TASK DIRECTIONS: Search the records below for the string "Open", and report each line that contains it.

INPUT DATA:
□ □ □ □ □ □ □

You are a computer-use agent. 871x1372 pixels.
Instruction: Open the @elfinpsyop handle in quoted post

□ □ □ □ □ □ □

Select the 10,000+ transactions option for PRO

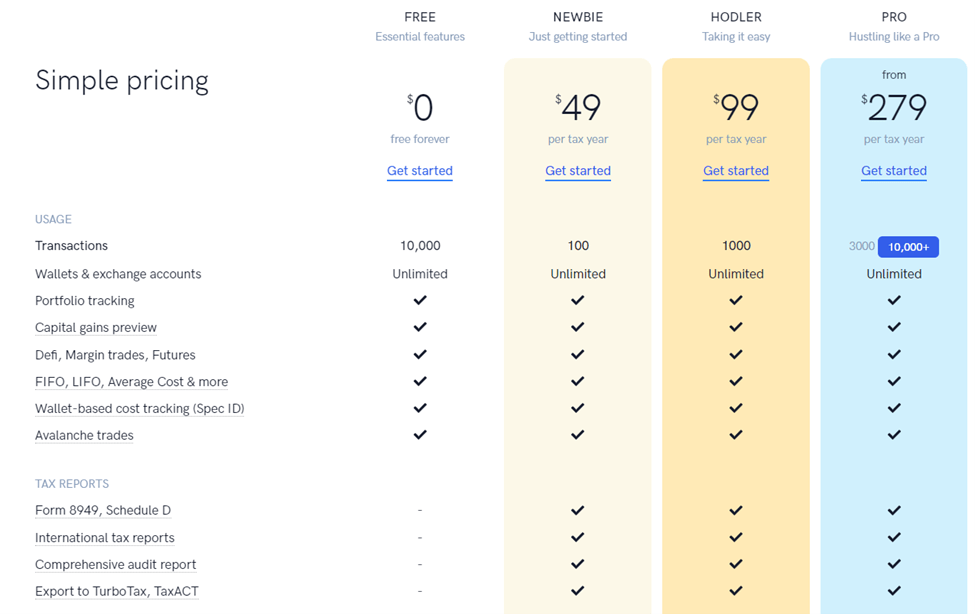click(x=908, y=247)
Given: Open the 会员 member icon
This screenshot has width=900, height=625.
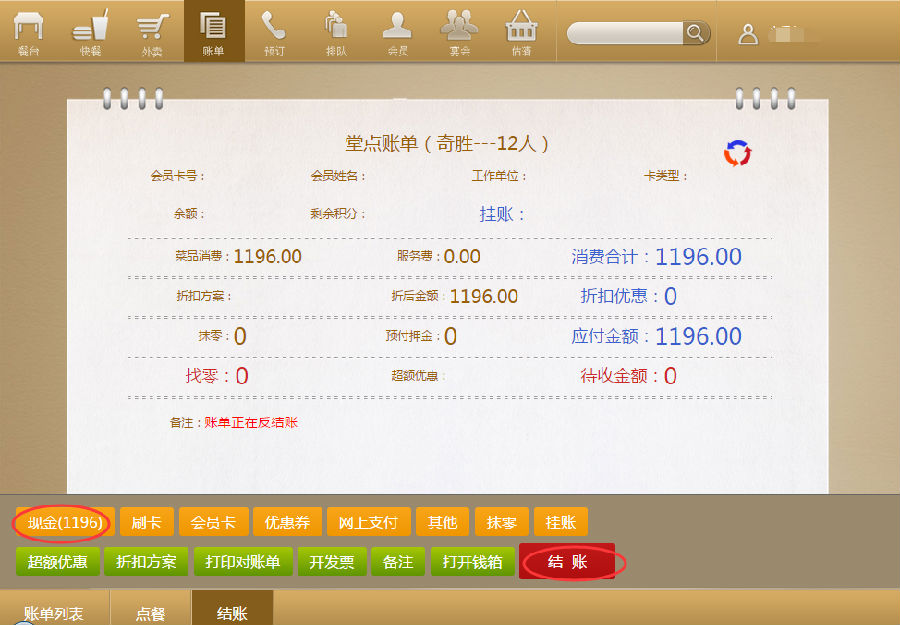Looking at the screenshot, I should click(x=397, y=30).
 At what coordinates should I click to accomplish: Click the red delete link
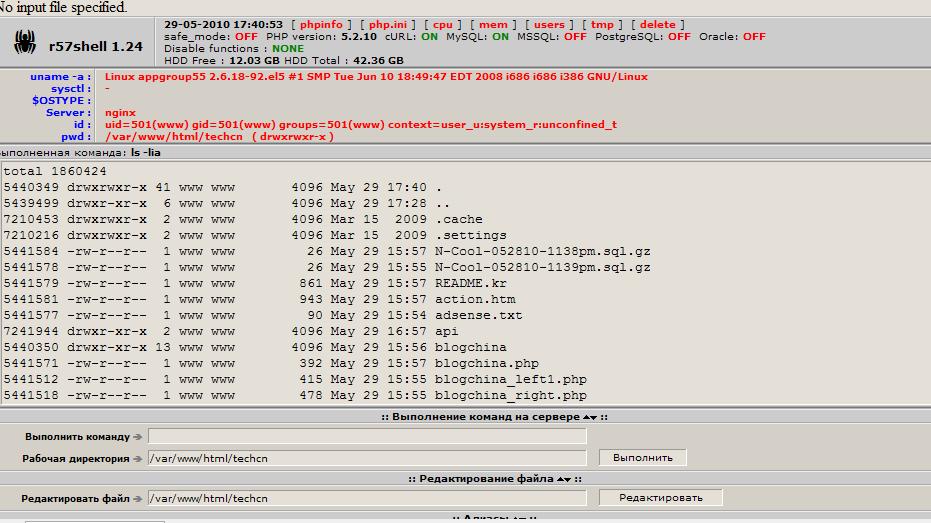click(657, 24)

□ □ □ □ □ □ □

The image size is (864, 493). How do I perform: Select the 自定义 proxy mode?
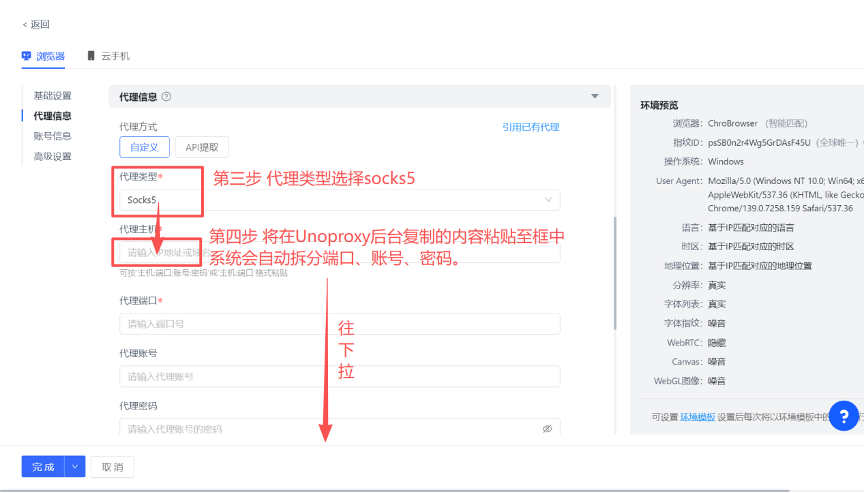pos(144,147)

□ □ □ □ □ □ □

SOLVED EXERCISE:
Instruction: Open the @elfinpsyop handle in quoted post
Given: Open the 会员 member icon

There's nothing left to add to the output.